** Begin The input **

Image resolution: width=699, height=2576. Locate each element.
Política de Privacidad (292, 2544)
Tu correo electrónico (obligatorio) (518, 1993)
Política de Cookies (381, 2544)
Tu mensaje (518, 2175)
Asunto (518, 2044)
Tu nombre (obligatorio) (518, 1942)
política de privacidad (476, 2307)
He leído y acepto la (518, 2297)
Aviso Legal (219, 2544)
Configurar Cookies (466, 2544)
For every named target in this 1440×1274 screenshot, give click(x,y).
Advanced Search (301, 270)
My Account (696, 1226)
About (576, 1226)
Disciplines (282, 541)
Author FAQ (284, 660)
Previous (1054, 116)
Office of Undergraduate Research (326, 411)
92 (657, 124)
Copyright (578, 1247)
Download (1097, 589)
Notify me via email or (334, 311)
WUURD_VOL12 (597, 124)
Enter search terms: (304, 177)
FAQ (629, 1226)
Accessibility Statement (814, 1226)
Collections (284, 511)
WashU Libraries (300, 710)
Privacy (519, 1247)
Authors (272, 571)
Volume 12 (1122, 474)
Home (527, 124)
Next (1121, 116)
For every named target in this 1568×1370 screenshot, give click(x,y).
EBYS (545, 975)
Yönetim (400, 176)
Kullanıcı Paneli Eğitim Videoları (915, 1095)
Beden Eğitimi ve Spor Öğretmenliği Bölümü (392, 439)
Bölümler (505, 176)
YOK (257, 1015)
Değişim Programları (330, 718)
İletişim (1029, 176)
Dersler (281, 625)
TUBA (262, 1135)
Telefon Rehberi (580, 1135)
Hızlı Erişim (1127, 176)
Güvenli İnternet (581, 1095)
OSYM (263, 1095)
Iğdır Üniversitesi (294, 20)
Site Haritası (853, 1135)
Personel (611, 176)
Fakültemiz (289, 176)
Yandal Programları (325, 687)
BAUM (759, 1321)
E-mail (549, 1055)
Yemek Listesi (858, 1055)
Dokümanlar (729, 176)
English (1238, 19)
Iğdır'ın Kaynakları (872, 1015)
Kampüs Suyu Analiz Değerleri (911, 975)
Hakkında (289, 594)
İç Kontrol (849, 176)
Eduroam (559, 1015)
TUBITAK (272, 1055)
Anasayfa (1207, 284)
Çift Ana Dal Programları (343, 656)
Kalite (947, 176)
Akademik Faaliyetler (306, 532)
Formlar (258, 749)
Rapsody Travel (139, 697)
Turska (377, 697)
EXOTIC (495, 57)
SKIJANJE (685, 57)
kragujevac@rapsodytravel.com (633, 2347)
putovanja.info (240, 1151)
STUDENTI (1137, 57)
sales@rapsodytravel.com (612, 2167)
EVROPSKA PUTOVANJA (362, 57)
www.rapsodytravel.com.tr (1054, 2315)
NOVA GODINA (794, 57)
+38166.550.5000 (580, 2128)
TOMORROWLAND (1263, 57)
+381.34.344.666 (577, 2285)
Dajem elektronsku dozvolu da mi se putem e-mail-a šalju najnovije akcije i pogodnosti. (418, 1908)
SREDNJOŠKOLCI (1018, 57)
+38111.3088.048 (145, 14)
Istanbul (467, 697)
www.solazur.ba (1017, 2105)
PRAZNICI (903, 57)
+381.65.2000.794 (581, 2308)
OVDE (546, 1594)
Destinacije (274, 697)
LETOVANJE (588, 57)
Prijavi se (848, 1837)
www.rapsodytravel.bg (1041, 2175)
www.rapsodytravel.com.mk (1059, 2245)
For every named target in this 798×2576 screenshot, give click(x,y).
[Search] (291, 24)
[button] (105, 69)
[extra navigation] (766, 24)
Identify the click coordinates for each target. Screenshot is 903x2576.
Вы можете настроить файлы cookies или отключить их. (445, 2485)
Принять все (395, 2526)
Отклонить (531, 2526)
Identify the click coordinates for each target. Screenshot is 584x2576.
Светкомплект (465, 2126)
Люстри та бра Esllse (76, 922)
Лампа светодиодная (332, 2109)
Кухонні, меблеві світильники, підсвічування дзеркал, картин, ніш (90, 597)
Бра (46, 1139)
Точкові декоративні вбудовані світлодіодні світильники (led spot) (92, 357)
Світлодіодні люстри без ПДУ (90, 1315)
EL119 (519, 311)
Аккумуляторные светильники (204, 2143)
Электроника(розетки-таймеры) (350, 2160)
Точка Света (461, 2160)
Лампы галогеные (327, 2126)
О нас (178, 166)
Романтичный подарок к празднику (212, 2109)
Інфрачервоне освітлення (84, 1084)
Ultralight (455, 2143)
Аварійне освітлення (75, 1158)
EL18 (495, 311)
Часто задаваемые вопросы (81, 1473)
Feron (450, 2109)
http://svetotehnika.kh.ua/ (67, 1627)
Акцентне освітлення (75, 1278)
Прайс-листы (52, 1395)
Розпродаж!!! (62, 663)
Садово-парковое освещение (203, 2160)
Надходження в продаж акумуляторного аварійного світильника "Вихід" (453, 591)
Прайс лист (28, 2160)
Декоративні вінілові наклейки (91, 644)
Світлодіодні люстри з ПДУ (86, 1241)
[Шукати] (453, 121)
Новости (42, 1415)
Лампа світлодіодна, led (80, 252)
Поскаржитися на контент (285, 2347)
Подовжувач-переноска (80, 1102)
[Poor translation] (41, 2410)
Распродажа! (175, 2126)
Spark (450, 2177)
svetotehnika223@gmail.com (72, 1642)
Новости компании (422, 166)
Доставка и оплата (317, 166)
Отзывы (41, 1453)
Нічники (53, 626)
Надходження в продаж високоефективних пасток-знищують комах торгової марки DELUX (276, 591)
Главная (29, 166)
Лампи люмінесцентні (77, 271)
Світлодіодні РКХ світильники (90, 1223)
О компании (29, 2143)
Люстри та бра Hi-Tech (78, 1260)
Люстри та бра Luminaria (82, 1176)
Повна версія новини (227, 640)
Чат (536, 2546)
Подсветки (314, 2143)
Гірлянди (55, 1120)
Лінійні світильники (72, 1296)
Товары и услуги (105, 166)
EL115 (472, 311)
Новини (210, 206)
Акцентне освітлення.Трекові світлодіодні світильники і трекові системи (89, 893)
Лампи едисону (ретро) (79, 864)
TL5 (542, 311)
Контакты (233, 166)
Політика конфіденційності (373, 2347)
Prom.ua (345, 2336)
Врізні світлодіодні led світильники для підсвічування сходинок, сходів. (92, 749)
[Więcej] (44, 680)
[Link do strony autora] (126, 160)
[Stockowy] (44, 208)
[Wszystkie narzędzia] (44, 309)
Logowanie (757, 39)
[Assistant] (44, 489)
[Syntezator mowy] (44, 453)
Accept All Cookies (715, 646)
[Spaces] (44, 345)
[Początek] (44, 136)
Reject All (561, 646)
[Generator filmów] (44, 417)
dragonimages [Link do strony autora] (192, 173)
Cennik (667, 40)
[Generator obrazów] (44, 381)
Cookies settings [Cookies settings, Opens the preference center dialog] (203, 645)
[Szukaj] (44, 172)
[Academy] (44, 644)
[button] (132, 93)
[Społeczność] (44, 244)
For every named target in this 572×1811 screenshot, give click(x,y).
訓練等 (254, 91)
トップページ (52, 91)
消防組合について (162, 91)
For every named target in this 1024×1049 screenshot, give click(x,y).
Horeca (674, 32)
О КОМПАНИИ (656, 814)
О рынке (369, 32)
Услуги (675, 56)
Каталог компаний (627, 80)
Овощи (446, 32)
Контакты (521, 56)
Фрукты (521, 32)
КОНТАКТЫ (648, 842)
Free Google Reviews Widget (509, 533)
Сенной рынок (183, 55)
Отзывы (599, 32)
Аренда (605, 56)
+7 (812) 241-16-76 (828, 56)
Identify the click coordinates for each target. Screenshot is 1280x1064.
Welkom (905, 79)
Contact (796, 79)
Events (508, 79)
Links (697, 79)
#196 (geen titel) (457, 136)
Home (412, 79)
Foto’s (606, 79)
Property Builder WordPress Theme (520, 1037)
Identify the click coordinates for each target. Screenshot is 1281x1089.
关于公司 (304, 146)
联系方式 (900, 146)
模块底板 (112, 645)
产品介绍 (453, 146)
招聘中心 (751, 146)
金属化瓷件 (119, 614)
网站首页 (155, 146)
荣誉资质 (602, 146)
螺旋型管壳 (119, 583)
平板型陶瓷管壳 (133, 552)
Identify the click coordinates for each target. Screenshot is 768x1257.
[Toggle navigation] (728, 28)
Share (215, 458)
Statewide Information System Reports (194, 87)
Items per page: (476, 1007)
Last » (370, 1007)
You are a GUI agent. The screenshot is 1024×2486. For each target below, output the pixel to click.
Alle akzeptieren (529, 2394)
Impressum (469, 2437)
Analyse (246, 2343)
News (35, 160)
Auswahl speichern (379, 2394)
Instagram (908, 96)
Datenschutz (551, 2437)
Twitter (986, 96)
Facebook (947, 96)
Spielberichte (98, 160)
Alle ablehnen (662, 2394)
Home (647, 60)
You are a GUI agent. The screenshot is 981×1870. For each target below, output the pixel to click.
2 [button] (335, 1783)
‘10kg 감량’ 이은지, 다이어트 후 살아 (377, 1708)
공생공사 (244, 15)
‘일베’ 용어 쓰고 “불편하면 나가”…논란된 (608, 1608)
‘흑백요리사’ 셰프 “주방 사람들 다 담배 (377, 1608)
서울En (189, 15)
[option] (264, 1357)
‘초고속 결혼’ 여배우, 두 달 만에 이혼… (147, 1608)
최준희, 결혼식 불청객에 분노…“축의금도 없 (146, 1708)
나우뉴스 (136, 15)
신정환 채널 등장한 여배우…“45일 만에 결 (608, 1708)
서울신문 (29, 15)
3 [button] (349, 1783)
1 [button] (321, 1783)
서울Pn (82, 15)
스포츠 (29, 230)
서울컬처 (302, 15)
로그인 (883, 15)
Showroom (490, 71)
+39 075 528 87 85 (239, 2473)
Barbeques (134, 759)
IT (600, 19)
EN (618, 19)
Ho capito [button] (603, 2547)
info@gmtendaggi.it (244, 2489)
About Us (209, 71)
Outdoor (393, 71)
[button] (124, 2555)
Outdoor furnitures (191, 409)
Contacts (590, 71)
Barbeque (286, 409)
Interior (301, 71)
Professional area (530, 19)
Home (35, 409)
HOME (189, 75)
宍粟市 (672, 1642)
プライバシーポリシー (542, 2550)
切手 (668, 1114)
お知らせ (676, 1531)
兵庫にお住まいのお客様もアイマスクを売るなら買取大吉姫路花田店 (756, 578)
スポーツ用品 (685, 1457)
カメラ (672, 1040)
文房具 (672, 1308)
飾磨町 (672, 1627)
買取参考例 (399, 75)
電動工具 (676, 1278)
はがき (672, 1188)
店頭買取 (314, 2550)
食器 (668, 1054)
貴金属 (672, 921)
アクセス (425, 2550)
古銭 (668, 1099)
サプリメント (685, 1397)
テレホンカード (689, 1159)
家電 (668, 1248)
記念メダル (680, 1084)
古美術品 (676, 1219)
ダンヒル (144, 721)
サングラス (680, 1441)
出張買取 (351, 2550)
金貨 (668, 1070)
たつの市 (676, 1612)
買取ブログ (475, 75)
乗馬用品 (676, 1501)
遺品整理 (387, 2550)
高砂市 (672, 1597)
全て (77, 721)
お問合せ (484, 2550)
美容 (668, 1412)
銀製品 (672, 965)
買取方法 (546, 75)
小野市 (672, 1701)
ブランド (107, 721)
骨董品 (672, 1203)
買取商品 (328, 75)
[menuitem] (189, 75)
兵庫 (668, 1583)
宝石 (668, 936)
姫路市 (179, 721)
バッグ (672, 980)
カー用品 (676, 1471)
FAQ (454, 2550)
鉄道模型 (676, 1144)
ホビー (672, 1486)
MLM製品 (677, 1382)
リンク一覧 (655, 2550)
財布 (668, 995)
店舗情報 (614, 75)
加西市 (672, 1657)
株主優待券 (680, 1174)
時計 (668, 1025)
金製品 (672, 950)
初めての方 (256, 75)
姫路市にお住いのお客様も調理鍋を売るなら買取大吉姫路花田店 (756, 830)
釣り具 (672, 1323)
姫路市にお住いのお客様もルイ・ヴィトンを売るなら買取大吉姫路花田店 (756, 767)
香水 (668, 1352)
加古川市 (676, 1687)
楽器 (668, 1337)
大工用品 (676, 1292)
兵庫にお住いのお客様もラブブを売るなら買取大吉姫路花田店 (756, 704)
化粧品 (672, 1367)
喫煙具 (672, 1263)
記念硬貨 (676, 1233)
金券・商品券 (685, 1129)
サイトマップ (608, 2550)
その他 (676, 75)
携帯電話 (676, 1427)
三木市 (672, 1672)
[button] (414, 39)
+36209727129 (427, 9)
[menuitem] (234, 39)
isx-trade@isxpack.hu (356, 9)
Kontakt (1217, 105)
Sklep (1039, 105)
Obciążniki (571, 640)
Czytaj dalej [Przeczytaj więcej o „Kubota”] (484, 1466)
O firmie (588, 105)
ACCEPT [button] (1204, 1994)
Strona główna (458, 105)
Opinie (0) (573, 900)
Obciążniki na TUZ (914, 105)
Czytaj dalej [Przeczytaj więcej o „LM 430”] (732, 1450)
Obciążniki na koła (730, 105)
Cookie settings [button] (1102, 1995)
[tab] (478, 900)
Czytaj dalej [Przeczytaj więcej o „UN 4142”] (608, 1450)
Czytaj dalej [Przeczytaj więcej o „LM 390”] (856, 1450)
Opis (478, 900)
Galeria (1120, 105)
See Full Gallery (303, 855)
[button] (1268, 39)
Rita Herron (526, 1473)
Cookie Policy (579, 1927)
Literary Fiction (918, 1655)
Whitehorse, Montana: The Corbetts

** End The input **

*Goal*. Please copy out, word for word, the lines of the material above between the line holding "Товары и услуги (105, 166)" and the line holding "Політика конфіденційності (373, 2347)", inclusive.

*Exercise solution*.
Товары и услуги (105, 166)
EL115 (472, 311)
Новини (210, 206)
Акцентне освітлення.Трекові світлодіодні світильники і трекові системи (89, 893)
Лампи едисону (ретро) (79, 864)
TL5 (542, 311)
Контакты (233, 166)
Політика конфіденційності (373, 2347)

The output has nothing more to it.